Sunday Night is Music Night here on Radio Free Radnorshire
For a few months now, I’ve been chatting with my pal Mark Williams about setting up an internet streaming radio station, based here in my sophisticated apartment in downtown Presteigne. Mark is a top geezer. He’s done loads of jobs in the music biz, including being Press Officer for Stiff Records, and, unimaginably far back in the day, music editor for The International Times. Oddly, Chris Brook, who came with Perry and me on the Islay/Jura leg of the trip for The Longest Crawl, was the last editor of IT.
Mark and I are going to call our station Radio Free Radnorshire, and we’re hoping to go out on Sunday nights; a problematic radio night, in my view. We’d start at 19.15, the same time as ‘Go For It’ starts. ‘Go For It’ is a radio programme, on Radio Four, designed for pre-teen listeners. It makes me want to spit. Spit at the children who go on it, to be honest. The mere idea of getting Charley or Minnie to sit and listen to the wireless even now seems laughable. When they were 10, they would have cried if I’d made them listen to ‘Go For It’, and it would now be yet another issue for them to take along to therapy.
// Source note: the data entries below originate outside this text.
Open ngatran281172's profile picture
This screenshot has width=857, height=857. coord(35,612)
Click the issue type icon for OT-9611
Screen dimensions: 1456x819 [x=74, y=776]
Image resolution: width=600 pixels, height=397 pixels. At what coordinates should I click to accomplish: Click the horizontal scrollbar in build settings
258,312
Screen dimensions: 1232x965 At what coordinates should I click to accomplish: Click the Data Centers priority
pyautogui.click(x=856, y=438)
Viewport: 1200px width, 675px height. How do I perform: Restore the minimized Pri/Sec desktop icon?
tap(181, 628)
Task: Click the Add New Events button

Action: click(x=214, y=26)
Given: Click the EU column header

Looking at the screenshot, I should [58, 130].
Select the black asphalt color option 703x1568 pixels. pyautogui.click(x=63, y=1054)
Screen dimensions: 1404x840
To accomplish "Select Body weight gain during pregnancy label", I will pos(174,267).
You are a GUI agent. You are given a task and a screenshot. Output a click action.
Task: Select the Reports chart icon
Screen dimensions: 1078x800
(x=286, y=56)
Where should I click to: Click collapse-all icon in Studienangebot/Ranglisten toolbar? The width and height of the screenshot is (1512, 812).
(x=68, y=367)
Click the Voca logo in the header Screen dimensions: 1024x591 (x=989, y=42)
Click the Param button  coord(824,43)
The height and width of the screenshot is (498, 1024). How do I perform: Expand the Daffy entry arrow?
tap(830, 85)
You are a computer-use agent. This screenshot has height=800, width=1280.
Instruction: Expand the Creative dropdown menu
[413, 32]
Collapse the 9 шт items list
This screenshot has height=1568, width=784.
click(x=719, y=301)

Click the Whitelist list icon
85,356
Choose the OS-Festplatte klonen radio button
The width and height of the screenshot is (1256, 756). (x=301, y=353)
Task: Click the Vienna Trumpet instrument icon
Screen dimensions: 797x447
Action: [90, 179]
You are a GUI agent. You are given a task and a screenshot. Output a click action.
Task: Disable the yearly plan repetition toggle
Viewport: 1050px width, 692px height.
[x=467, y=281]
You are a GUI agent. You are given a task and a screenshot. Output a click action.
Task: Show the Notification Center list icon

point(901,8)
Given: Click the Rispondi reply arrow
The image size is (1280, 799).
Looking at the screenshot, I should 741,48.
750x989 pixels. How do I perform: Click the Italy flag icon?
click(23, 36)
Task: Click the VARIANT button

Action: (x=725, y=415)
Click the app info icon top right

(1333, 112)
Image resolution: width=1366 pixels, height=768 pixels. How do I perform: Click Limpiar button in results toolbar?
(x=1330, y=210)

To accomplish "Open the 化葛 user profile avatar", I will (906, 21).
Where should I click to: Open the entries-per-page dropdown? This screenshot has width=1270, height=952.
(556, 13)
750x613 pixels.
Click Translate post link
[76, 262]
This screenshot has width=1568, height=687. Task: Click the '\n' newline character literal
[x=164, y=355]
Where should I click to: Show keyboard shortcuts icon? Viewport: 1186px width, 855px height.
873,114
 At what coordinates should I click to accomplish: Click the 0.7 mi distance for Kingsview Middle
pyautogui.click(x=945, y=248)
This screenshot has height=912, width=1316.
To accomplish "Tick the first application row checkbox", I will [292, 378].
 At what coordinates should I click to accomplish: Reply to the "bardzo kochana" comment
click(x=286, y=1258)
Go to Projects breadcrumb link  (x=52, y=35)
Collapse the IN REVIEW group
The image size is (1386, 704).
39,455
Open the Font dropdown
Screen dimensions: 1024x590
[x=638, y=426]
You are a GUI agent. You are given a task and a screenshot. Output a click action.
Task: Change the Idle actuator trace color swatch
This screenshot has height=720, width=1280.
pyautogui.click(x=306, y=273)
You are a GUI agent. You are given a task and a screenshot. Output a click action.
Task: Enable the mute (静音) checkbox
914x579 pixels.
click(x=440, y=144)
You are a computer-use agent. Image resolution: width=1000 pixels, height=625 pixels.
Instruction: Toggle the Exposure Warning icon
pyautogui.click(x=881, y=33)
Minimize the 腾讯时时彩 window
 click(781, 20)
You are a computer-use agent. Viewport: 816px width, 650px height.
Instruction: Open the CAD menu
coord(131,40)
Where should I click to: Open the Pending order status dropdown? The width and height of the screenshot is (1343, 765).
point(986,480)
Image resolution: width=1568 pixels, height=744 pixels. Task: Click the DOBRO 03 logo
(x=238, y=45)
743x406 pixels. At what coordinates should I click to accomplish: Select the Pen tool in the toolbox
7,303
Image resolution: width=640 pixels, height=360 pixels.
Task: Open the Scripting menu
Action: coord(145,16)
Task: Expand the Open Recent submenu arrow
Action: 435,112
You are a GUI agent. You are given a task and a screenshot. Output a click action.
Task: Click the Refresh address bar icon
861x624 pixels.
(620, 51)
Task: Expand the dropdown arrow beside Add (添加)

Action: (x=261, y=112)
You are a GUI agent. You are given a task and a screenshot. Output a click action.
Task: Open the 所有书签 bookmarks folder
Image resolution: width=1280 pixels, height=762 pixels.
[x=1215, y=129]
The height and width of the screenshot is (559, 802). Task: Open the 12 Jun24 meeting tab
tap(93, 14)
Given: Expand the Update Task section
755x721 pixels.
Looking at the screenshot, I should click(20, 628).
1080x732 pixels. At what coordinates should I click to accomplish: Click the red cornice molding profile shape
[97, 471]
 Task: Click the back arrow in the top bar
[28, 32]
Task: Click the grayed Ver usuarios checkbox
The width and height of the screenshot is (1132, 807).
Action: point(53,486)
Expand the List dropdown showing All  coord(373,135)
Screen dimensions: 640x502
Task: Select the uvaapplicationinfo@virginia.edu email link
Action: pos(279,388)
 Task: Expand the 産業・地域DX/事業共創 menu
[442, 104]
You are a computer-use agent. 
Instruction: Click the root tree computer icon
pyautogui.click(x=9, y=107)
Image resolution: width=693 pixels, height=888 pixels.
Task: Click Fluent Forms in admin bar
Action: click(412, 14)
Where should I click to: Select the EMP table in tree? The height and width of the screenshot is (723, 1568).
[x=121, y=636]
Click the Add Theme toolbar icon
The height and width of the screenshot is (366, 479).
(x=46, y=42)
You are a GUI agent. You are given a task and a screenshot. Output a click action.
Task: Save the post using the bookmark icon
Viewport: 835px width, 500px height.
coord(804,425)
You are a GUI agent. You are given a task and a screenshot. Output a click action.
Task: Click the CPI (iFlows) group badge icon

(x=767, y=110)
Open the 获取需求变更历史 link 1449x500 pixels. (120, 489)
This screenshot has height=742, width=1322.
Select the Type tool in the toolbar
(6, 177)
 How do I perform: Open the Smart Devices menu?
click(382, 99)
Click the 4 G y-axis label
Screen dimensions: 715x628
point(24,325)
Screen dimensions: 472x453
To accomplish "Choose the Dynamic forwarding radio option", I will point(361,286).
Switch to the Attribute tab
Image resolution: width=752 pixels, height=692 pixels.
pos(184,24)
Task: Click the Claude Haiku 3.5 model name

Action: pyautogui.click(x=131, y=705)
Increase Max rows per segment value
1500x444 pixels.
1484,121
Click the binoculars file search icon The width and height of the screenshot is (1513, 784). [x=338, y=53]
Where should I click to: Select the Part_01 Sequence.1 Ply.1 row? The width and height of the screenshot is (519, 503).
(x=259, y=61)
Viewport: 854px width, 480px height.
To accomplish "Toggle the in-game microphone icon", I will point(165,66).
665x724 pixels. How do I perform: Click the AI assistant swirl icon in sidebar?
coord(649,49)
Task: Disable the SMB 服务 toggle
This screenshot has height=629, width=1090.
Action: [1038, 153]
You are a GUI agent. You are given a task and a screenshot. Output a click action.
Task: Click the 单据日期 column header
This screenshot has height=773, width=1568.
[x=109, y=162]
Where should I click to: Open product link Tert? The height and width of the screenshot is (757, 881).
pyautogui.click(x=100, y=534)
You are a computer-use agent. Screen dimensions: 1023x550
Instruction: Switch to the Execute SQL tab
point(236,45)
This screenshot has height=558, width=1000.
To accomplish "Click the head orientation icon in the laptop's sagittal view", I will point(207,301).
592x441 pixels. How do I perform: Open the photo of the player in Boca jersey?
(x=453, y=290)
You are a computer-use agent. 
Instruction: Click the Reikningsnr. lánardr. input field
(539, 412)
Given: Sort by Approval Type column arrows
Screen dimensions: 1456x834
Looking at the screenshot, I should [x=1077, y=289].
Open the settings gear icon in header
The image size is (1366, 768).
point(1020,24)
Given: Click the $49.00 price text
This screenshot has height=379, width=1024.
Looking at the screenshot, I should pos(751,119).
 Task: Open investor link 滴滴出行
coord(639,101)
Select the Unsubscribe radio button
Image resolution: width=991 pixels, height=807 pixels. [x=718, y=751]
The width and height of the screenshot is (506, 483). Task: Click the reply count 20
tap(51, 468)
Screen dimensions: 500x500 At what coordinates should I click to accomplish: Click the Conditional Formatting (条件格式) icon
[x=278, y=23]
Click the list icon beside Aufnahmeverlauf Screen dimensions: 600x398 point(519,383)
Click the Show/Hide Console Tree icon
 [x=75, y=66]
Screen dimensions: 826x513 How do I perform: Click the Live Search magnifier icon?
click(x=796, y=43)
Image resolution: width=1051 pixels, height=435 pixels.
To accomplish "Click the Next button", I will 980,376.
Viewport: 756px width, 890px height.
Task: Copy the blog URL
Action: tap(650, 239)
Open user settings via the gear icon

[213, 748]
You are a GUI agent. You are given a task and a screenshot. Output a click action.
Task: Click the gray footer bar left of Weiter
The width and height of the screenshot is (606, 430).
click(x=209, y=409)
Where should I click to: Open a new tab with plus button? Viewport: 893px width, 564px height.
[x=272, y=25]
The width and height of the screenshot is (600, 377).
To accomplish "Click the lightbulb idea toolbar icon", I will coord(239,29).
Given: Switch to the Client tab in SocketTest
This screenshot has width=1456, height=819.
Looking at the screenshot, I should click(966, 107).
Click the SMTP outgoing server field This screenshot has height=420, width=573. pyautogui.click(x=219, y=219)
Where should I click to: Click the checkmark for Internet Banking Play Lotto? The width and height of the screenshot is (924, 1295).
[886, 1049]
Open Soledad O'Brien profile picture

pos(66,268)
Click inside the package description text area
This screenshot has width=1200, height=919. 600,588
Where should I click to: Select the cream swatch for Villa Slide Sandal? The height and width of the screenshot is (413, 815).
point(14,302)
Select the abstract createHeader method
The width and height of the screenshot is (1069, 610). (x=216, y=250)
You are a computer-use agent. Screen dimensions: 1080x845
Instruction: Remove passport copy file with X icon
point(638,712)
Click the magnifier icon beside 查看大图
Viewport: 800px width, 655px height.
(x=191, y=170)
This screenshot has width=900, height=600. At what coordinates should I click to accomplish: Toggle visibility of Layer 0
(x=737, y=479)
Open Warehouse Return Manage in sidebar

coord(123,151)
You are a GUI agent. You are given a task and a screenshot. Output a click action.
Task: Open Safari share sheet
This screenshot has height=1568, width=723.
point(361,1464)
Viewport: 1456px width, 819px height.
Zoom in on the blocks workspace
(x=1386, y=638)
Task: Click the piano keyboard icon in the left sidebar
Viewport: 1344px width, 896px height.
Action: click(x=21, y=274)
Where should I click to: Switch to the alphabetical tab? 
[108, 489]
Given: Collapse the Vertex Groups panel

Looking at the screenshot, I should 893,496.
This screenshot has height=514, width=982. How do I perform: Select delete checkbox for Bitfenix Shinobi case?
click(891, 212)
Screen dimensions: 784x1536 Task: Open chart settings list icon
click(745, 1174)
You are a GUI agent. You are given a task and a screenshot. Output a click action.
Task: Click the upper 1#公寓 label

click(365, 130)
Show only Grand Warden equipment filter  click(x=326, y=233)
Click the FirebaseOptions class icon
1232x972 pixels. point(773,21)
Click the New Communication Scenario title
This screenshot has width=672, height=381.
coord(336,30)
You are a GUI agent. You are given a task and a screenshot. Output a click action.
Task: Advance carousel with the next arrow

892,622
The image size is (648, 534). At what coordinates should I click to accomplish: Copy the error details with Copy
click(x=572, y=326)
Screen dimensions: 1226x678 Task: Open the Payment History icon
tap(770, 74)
We’ll finish at 23.00, so our listeners can tune into the David Jacobs show on Radio Two, which I like listening to in the bath. As Nick Lezard perspicaciously asked in one of his radio reviews recently, who will play us this stuff when David Jacobs goes?
But for those few hours between seven and eleven, we’re hoping that alternative Presteigne, at least, will tune in, turn on, and drop out.
With this in mind, (and with Mark not here), I knocked about Youtube to find a representitive playlist… welcome to Radio Free Radnorshire…
From the sixties… some punk doo wop/surf
From the seventies… the guys who invented punk
From the eighties… some guys who were clearly not that interested in punk…
From the nineties… more New York magic, more doo wop, but on the other side of town from punk.
From the noughties… Punk is dead! Prog returns! Very ‘eavy!
Thank you for listening to Sunday Night is Music Night here on Radio Free Radnorshire…
Must go – bath is running and the wireless is warming up for Mr. Jacobs.
By the way – Malcolm Laycock – top man!
Re: German Pop: who knew it could be this good?
And for completists here’s Doug doing it his own hairy way..
Loving the Bernd Cluver – especially how they make you wait almost 2 minutes before the titular mundharmonika makes its appearance – talk about delayed gratification…
It’s also struck me that singing surrounded by hordes of people seems to have been very much the thing circa 1972/3. Even this reclusive chap was at it:
Enter Shikari! That’s just magnificent. Well spotted.
Give me the Amen Corner any day. Honest to God, the words just popped out of my mouth, I didn’t mean anything by it.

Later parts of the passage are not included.